Friedrich Lindenberg edited this page Jun 6, 2015 · 1 revision

SpenDB is an open data project aimed at tracking public finance all over the world. The software is capable of loading and presenting many different types of data, including budgetary and spending data. In technical terms, SpenDB is an OLAP-inspired multi-tenant datamart that offers web interfaces to generate data models, trigger data imports, run searches, aggregation queries and REST-style requests against individual resources.

Rationale

The design of SpenDB is based on the assumption of a three-stage process that underlies most government finance transparency projects, independently of whether they are managed by transparency NGOs, civic hackers or journalists:

  • Data extraction and transformation. Most projects need to extract data from a remote source; either through databases released in a structured, machine-processable form or from sources with a lower quality, such as unstructured web pages, PDF documents or paper-based releases. In any case, the data needs to be brought into a common format and transformed to allow loading into a database. This includes assessing and improving the quality of the data, such as its completeness, regularity and expressiveness.

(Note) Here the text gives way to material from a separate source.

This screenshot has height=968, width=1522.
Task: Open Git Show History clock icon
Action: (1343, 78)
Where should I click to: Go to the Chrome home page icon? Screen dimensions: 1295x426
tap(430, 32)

    As these steps are very specific to each dataset, SpenDB cannot provide generic means to address these problems. Therefore, we aim to document common patterns and practices with a specific focus on government finance.

  • Modelling, loading and aggregation of data. After the data has been brought into a clean and standardised form, it can be modelled to describe its semantic structure in a multi-dimensional schema. Given such a model, the data can be loaded into a store. A data store can then provide further services, such as those aggregation operations commonly used in OLAP systems used for enterprise business intelligence. Further services, such as full-text search, can be used to augment the platform.

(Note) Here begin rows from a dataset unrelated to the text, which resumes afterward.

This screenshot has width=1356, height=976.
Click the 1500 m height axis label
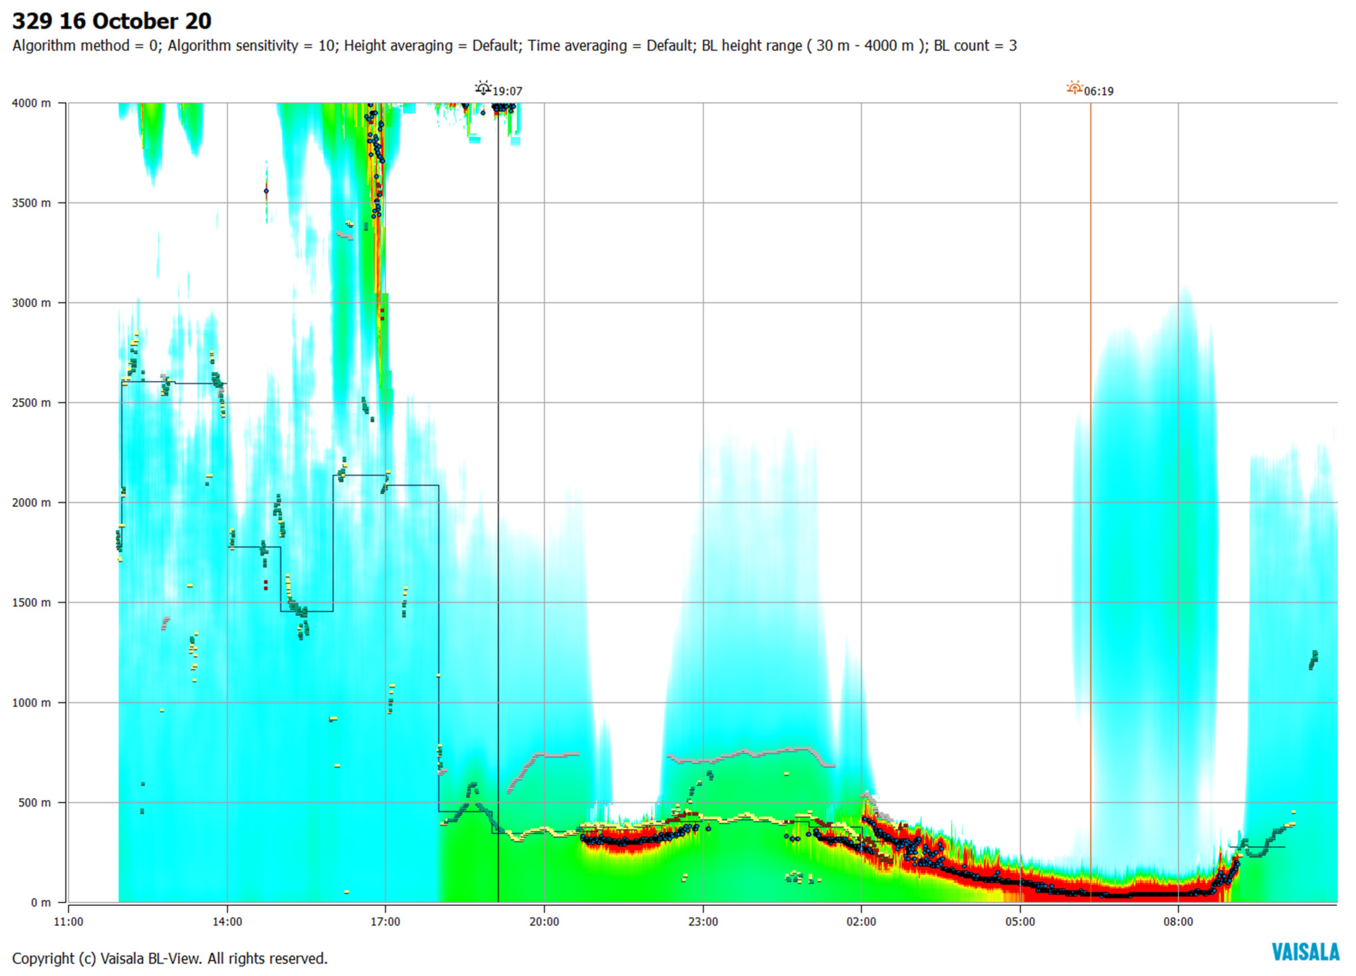coord(31,602)
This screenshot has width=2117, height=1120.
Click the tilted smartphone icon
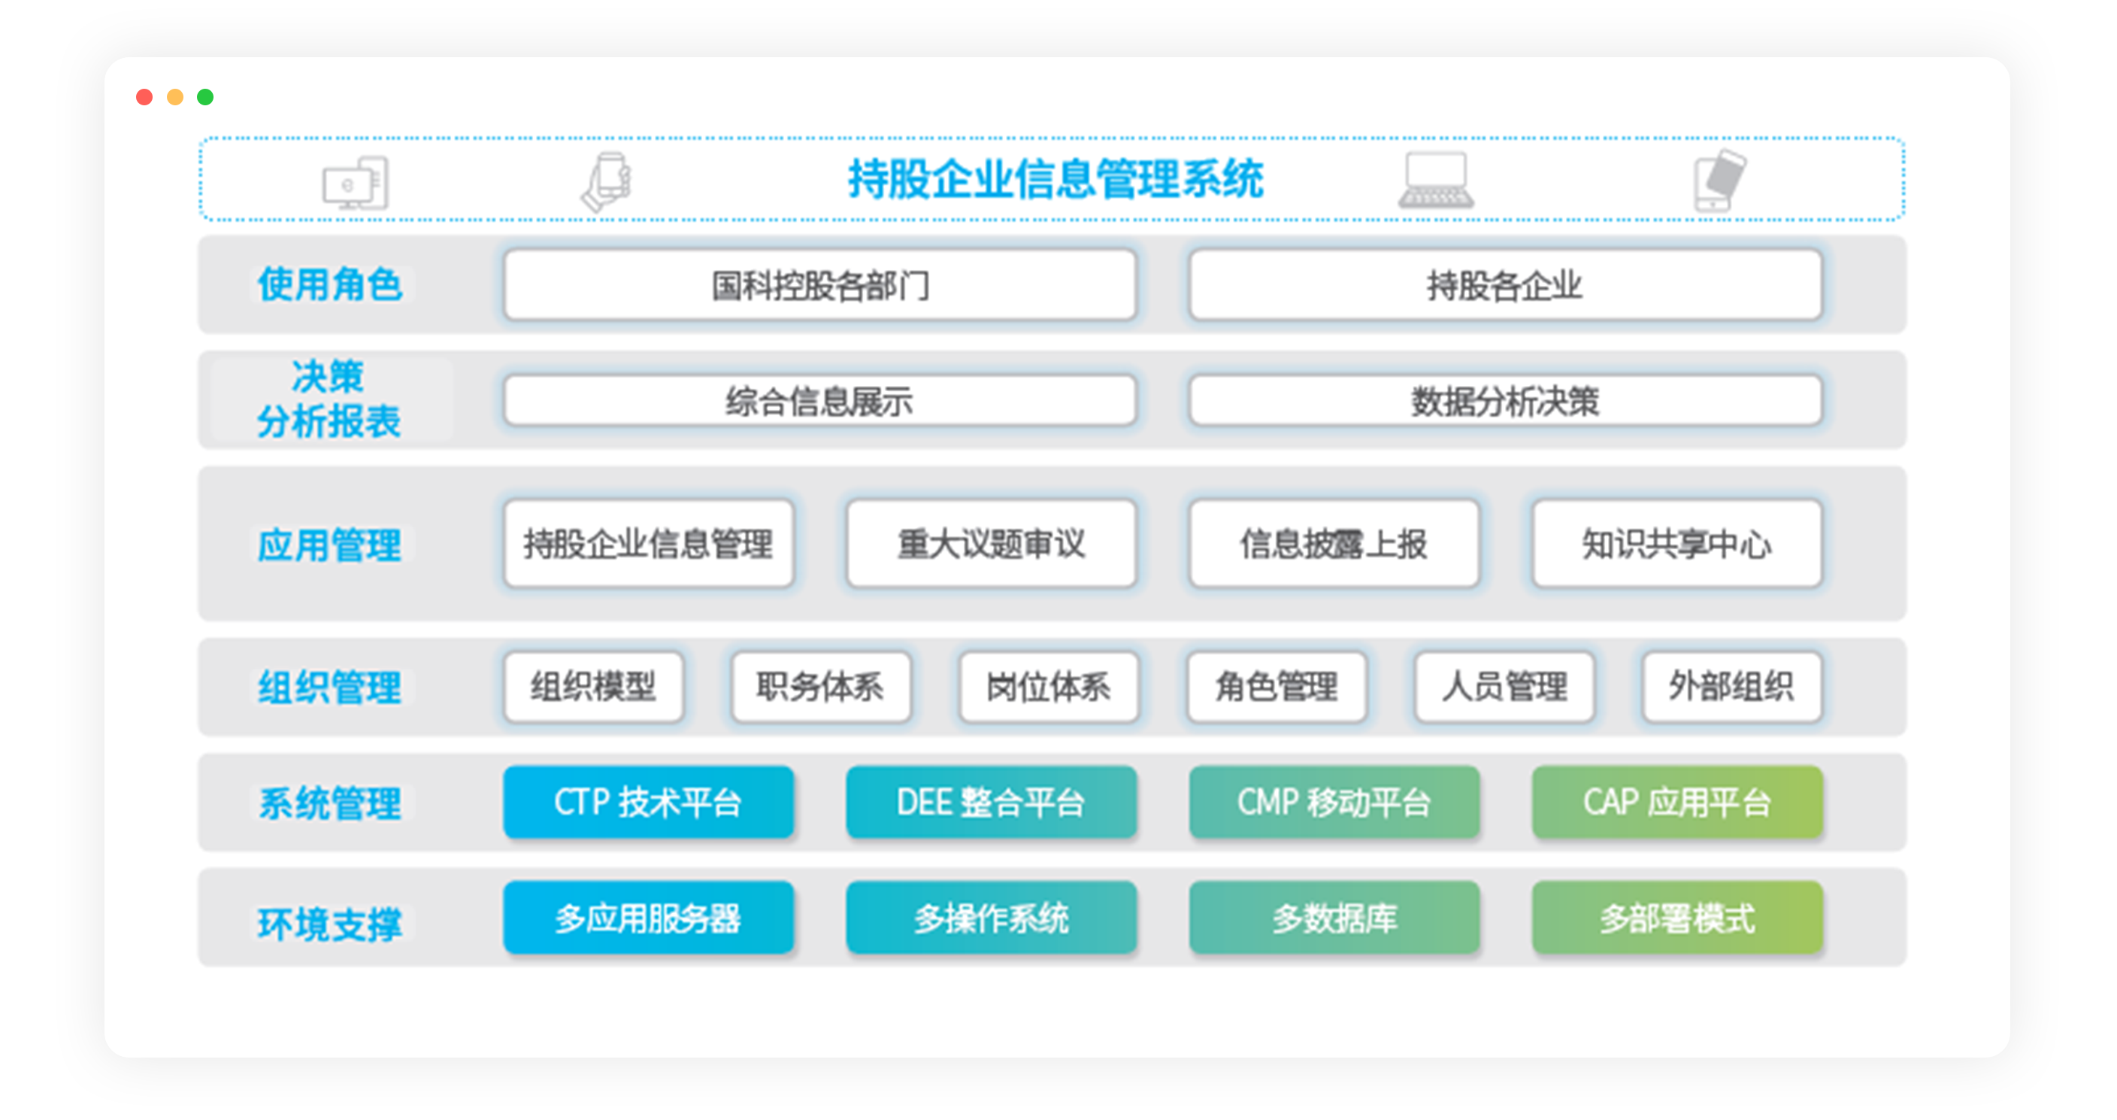1719,180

    SpenDB aims to fully supply the technology needed to perform these tasks, both as a shared, web-based platform and as a software system that can be deployed as needed.

  • Display and annotation of data. Given a data store platform, user- and topic-centric applications can be created to allow easy analysis of the data. These applications can be both applicable only to a given dataset (e.g. by focussing on visualising the semantic relationship between specific dimensions) or they can be generic.

    Generic applications are key to the idea of SpenDB, as they enable groups working on various datasets to share visualisations, browser components or other means of analysing the data.

Using this approach we aim to make tracing the money simpler for those who want to do it and we aim to provide the necessarily tools to enable both in-depth analysis of the data and the necessary collaboration between different disciplines.